6-2. Second Modified Example

Although an example in which the manufacturing step management system 1 estimates the tension applied to the resin processed product on the basis of the acceleration measured by the acceleration sensor 6 has been described in the above-described embodiment, the present invention is not limited to this example. The manufacturing step management system 1 may estimate the tension applied to the resin processed product on the basis of the data obtained by performing a Fourier transform on the acceleration measured by the acceleration sensor 6.
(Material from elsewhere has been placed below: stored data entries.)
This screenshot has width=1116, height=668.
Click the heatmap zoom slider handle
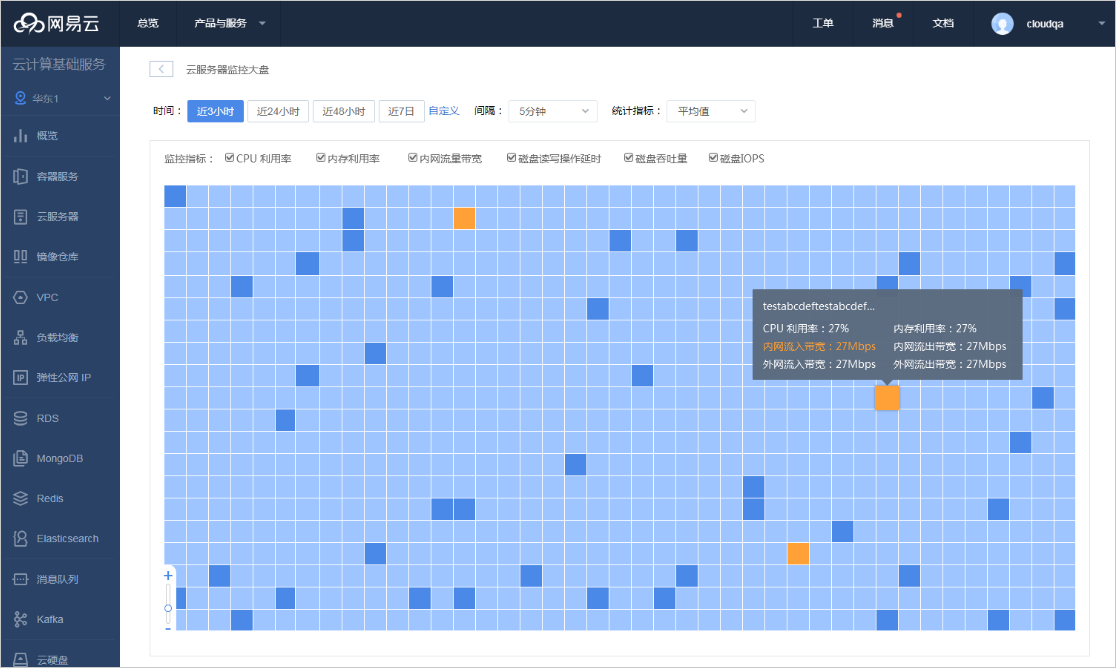pos(168,608)
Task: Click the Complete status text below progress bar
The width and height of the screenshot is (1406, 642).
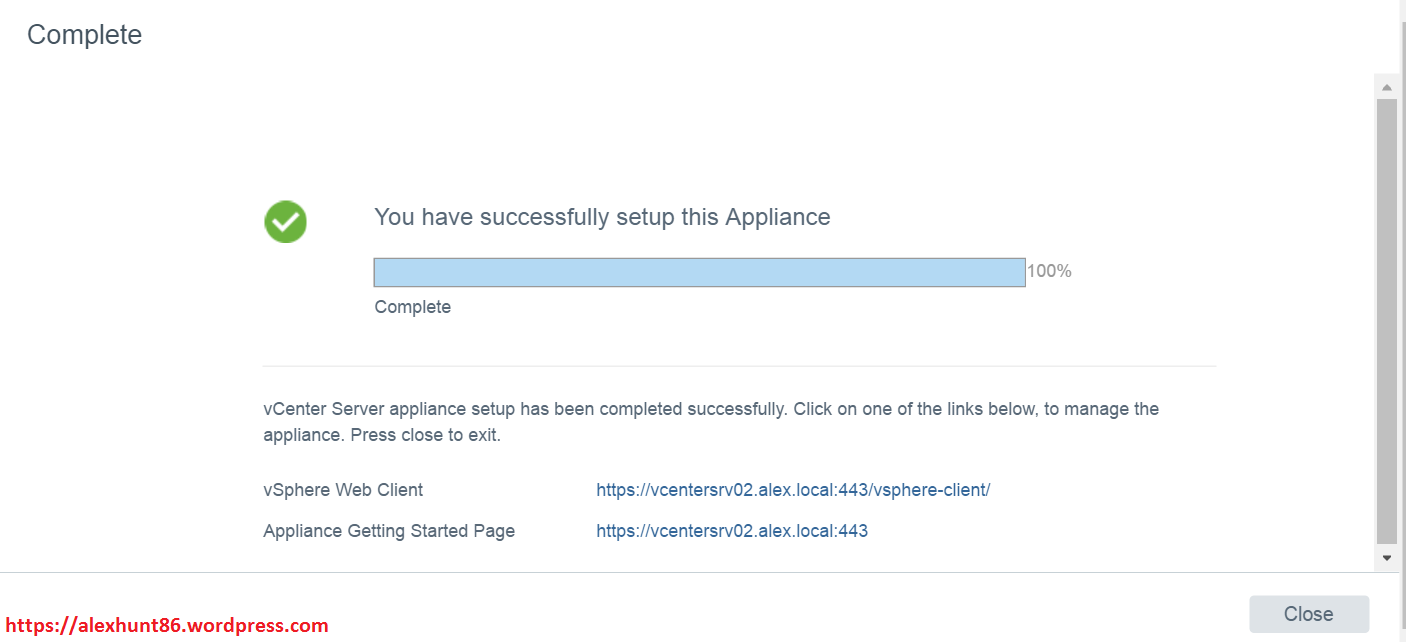Action: pyautogui.click(x=413, y=307)
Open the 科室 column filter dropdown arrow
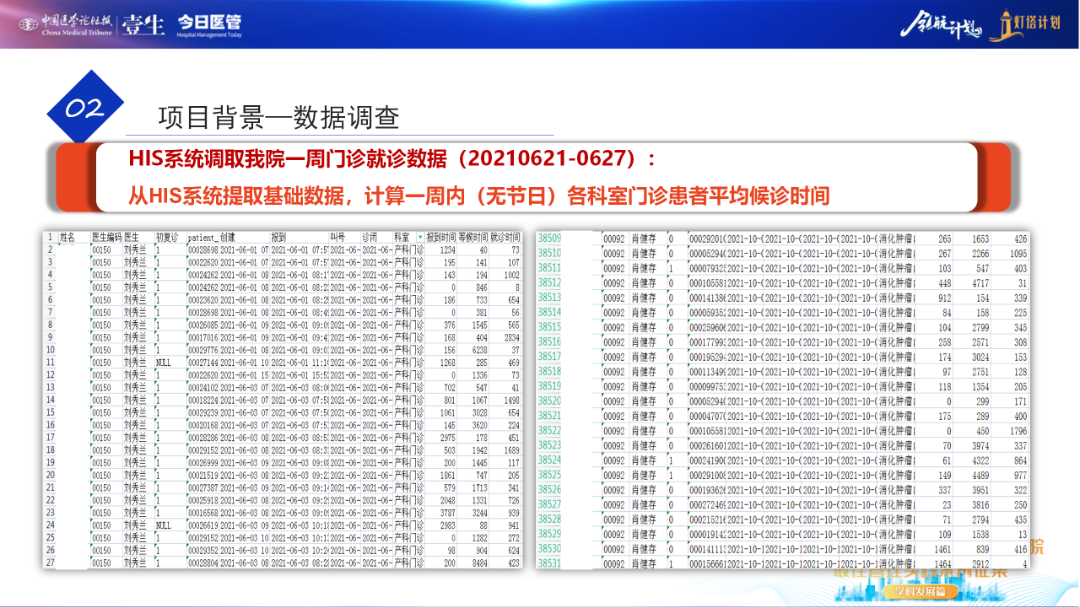This screenshot has width=1080, height=607. [420, 238]
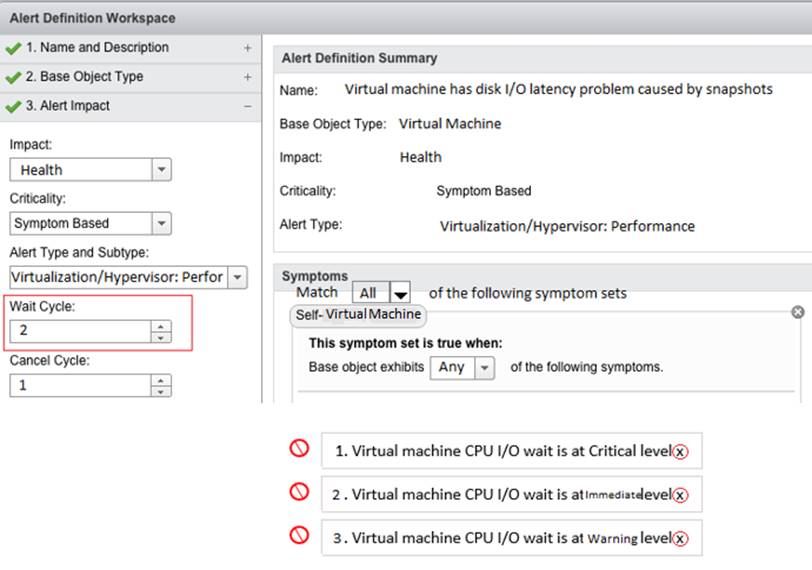Remove the Warning level symptom with its X icon
Screen dimensions: 812x570
coord(680,538)
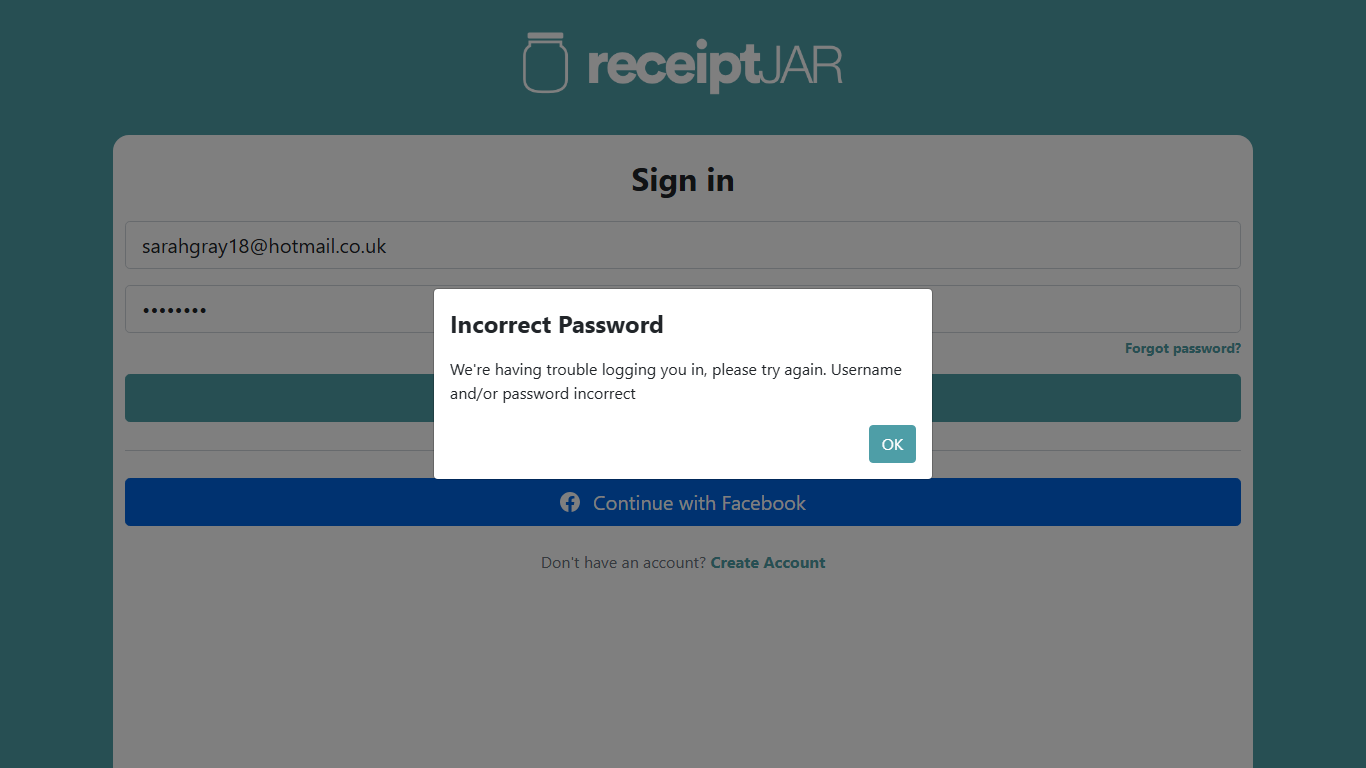Image resolution: width=1366 pixels, height=768 pixels.
Task: Click the Incorrect Password dialog title
Action: pos(556,325)
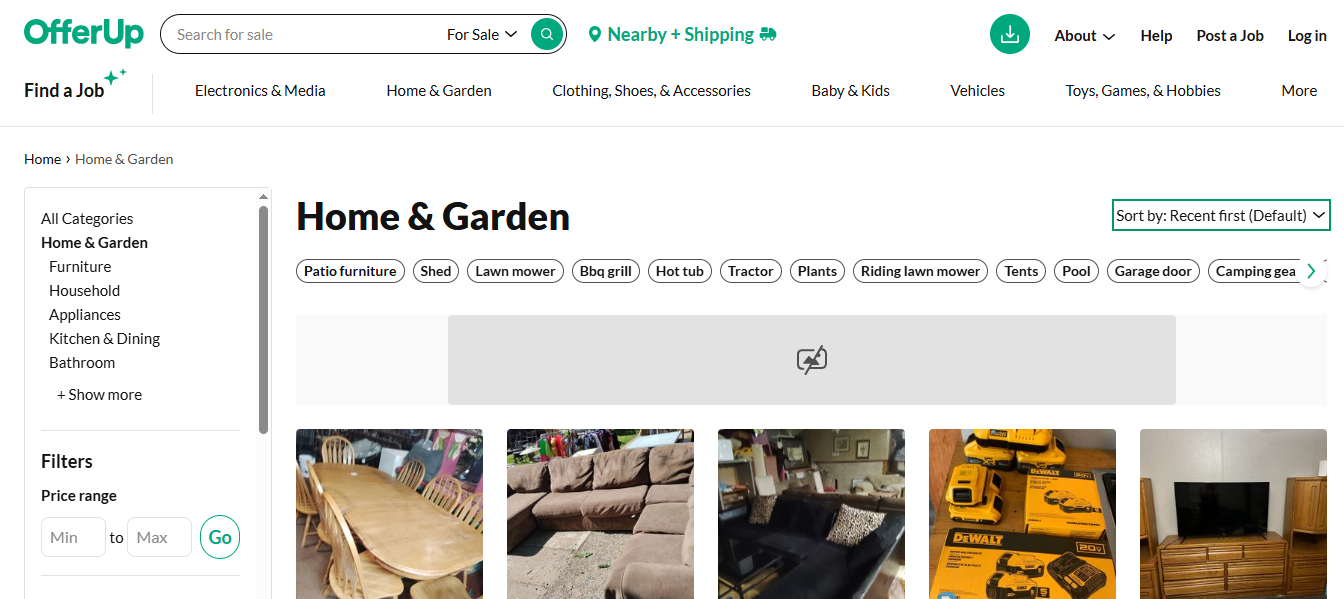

6-3. Third Modified Example

Although an example in which the manufacturing step management device 20 estimates tension applied to the resin processed product on the basis of only acceleration in one axial direction in any acceleration among a plurality of accelerations detected by acceleration sensors 6 provided on a plurality of roll devices 10 has been described in the above-described embodiment, the present invention is not limited to this example. For example, the manufacturing step management device 20 may estimate the tension applied to the resin processed product on the basis of accelerations in a plurality of axial directions. Specifically, the manufacturing step management device 20 estimates the tension applied to the resin processed product on the basis of information obtained by a statistical process for accelerations in the plurality of axial directions. Also, it is assumed that information about a plurality of variances is information about a plurality of accelerations (i.e., accelerations measured by the acceleration sensor(s) 6).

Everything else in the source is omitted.